When working with sets of values, we may often want to sort data, find unique values and rank data regardless of its absolute value. MATLAB has several paths to do this, but the documentation isn’t always the easiest to understand. Here I’ll diagram the ways that the unique function can be used effectively. I’ll be using colored boxes to represent numbers since it’s more fun and will give us some more practice with arrayfun.
Let’s start with a sequence of random numbers.
numbers = randi(10,1,20);
We can use what we’ve learned in the days so far to generate a useful figure:
ax = axes('nextplot','add','ycolor','w','ytick',,'ylim',[-.5,.5],'xcolor','w','xtick',,'xlim',[0,22]);colors = jet(20); % Create a color palettearrayfun(@(i) plot(ax, i, 0, 'ksquare', 'markersize',24, 'markerfacecolor', colors( numbers(i),:) ), [1:20] )
The first line above creates an axis with the parameters that we want. The second line is an arrayfun operation that plots a square at each x-axis location defined by ‘i’ and zero on the y-axis. The last argument in the arrayfun is [1:20] so the plot will place a ‘ksquare’ (black-edged square) at the locations (1,0), (2,0), (3,0), etc. all the way to (20,0). The color of each square will be set by colors( numbers(i), : ). Since numbers(1) is equal to 3, we know the face color of the first square will be colors(3,:) — the third color in our ‘jet’ color palette.
You should see something that looks like this:
Let’s go one step further and add the numbers to the boxes. Piece of cake with arrayfun. I’ll leave it up to you to code that part. It shouldn’t be too hard for you if you are comfortable using arrayfun, text, and sprintf.
I’ll use these boxes to show how unique and sort can work for you.
Use unique to see unique values and where they are
First of all, you may already be familiar with unique:
numbers = randi(10,1,20);
unique_numbers = unique( numbers );
Here’s what happens, in graphic form:
You shouldn’t be surprised that we’re missing 4. If you used the rng(5) to get the same random numbers as I have, you should also be missing 4.

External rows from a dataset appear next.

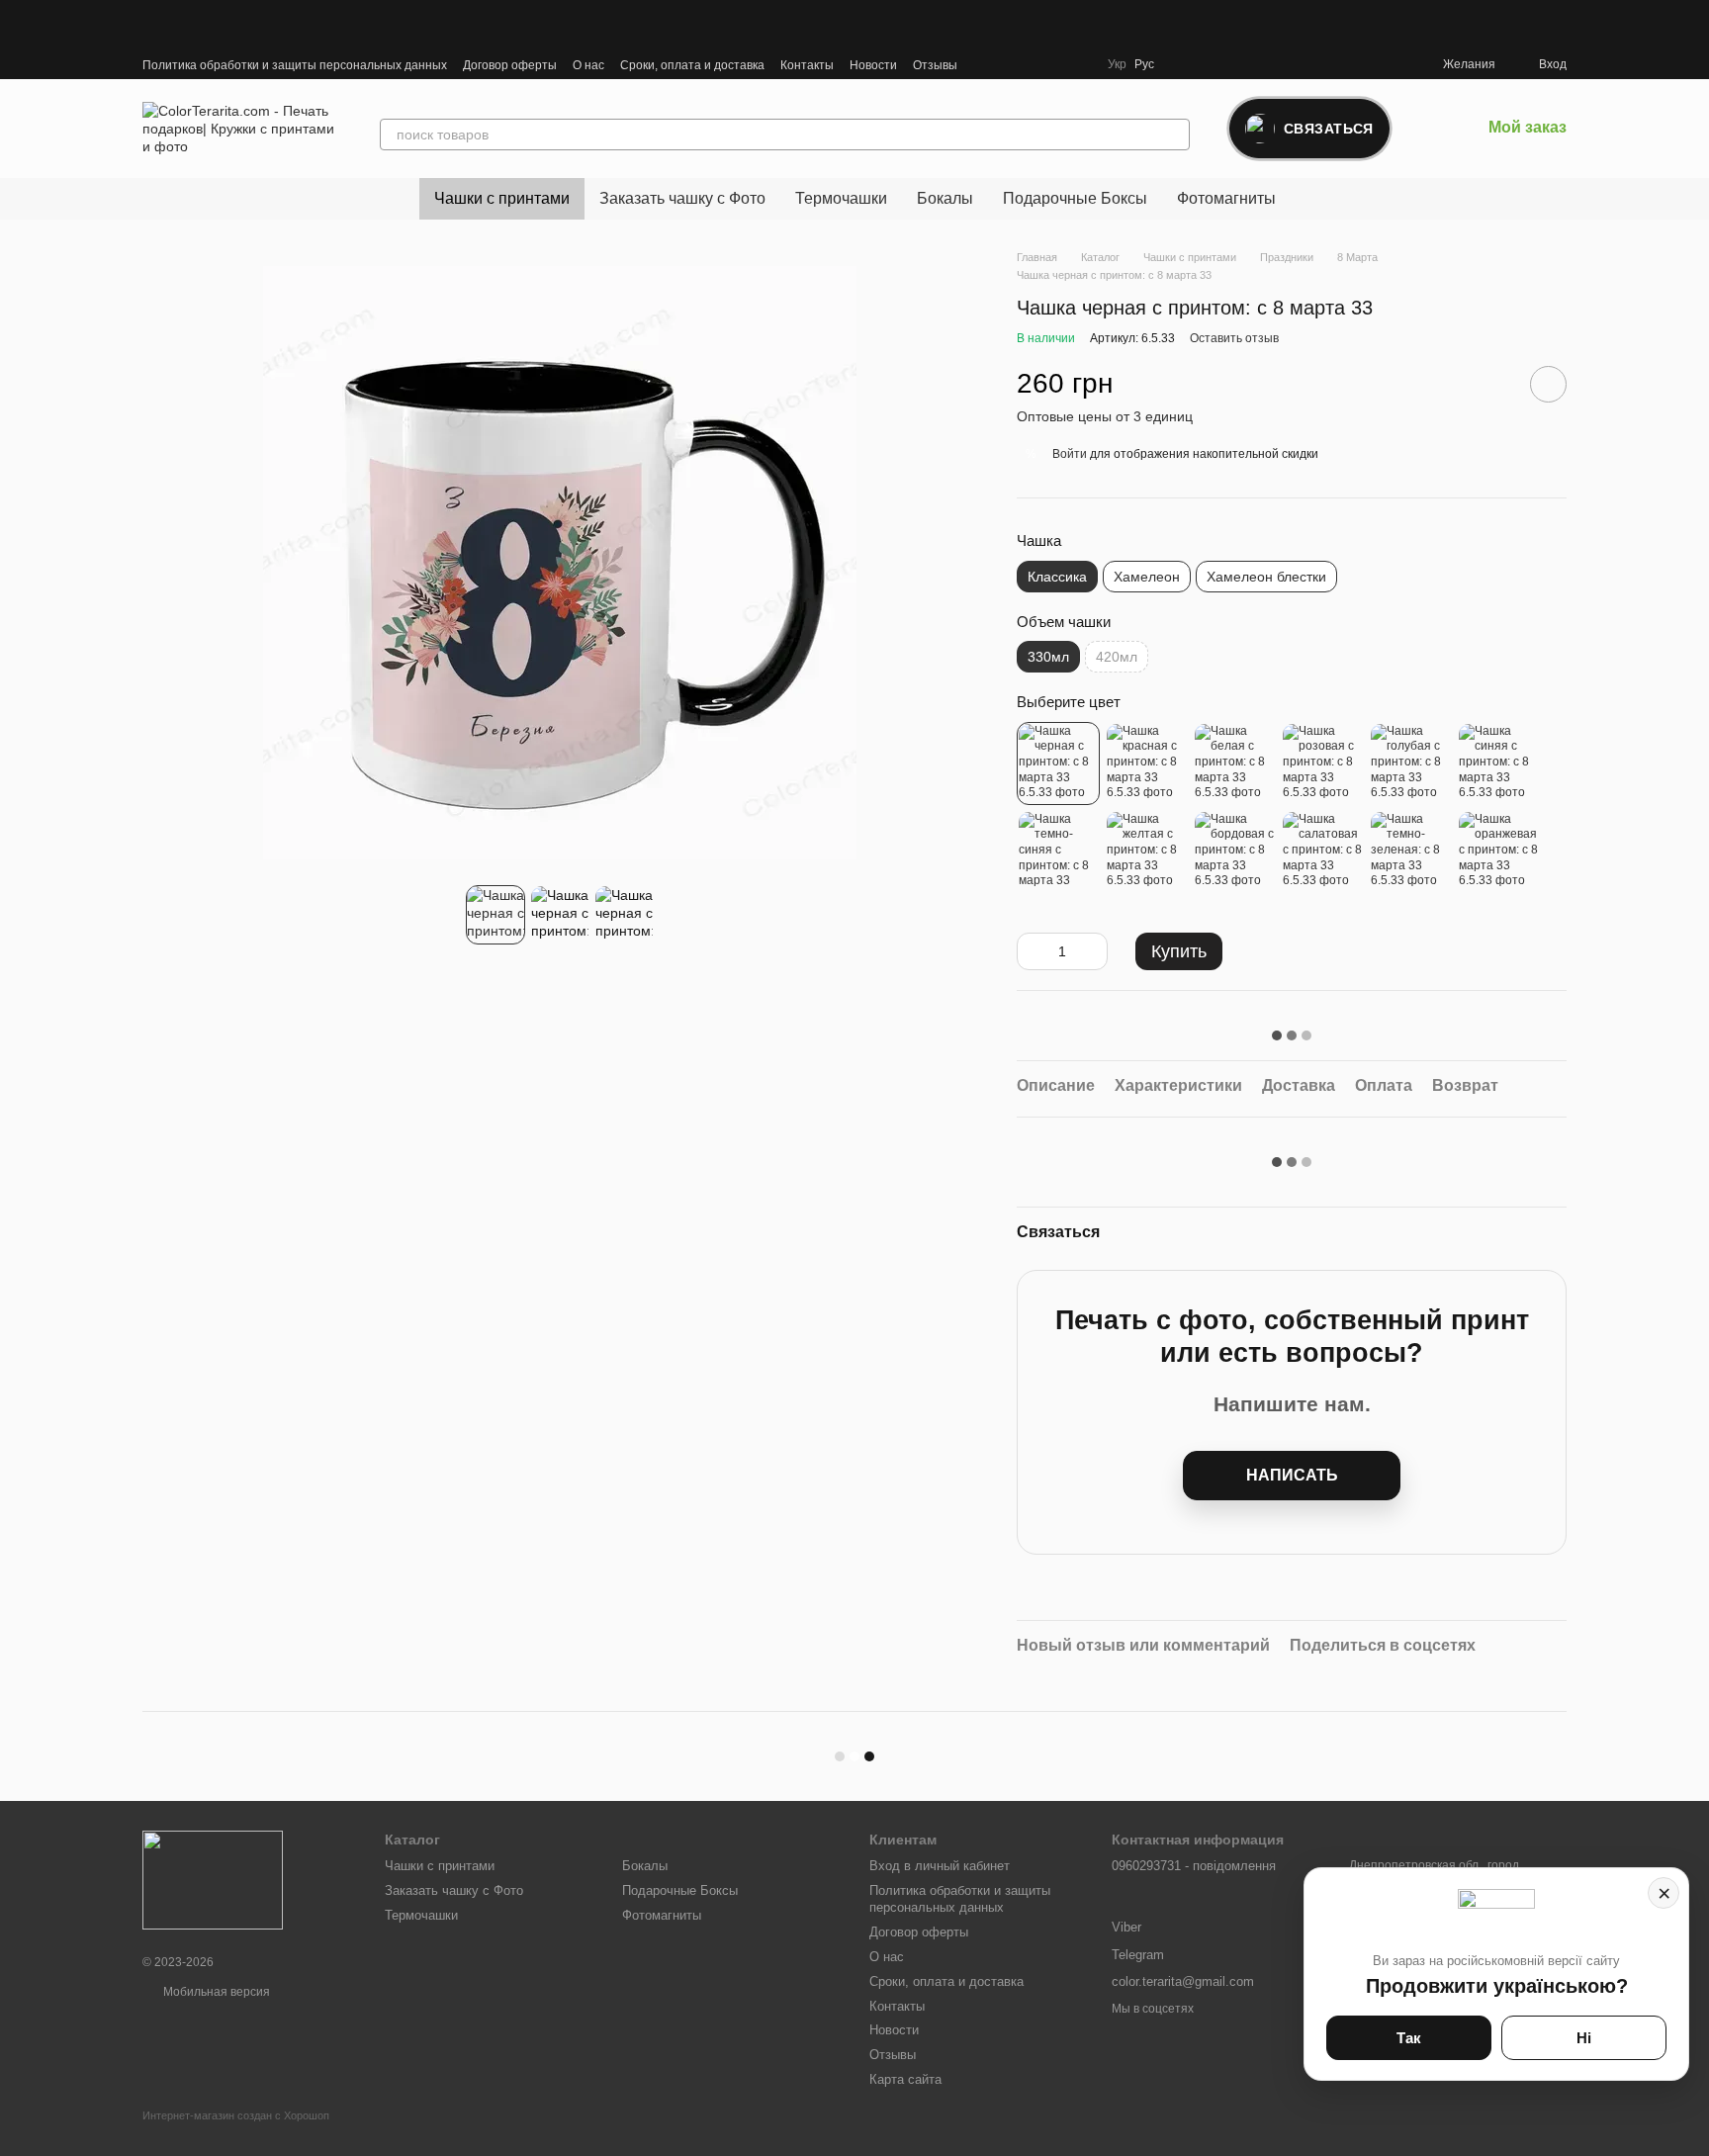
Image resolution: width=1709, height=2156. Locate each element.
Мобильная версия (215, 1992)
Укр (1117, 64)
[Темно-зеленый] (1410, 851)
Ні (1583, 2037)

From the output of the unique function, notice these two things:
- The numbers have become sorted: [1,2,3,5,6,7,8,9,10]
- We don’t know where the unique values are located in our original array.
We’ll do the following thing to get around all of these issues:
- Keep the numbers in their original order. Use unique( numbers, ‘stable’ )
- Get the locations of the unique values by including a second output argument
[unique_numbers,first_loc] = unique( numbers, 'stable' )
Here’s a graphic representation of the result:
The numbers in the variable first_loc tell you the first index in the variable numbers where your unique value was found.
Now here is why you might want to do this
Sometimes you’ll have data that takes a wide range of values, which means that when you try to see local differences, it’s hard without knowing exactly where to look and then zooming in. Ranking your data and displaying the ranks gets you around this issue.
Unique is the way to get there. Create this data which contains fifteen numbers:
First five entries: Integer from 1 to 5
Second five entries: Decimal from 200 to 201
Third five entries: Integer from 1 to 5
numbers = [ randi(5,1,20), 200+rand(1,5), randi(5,1,20)];
The point of this fictional data is that it contains small differences that will be hard to see when you plot the data. Ranking it will allow you to overcome this issue.
% DO NOT ADD THE 'stable' FLAG TO UNIQUE! %
[unique_numbers,unique_loc,all_loc] = unique( numbers );
unique_idx = [1:numel(unique_numbers)];
Make sure you do not add the ‘stable’ flag as we had above.
Now we’ll plot the original data and the ranked data. Check out the difference!
figure('color','w'); subplot(1,2,1); plot( numbers );
subplot(1,2,2); plot( all_loc );
It’s the same data, but by ranking it you can see details you wouldn’t have seen otherwise. I hope this helps you. And if you are moved by this, maybe it will get you thinking about using non-parametric statistics!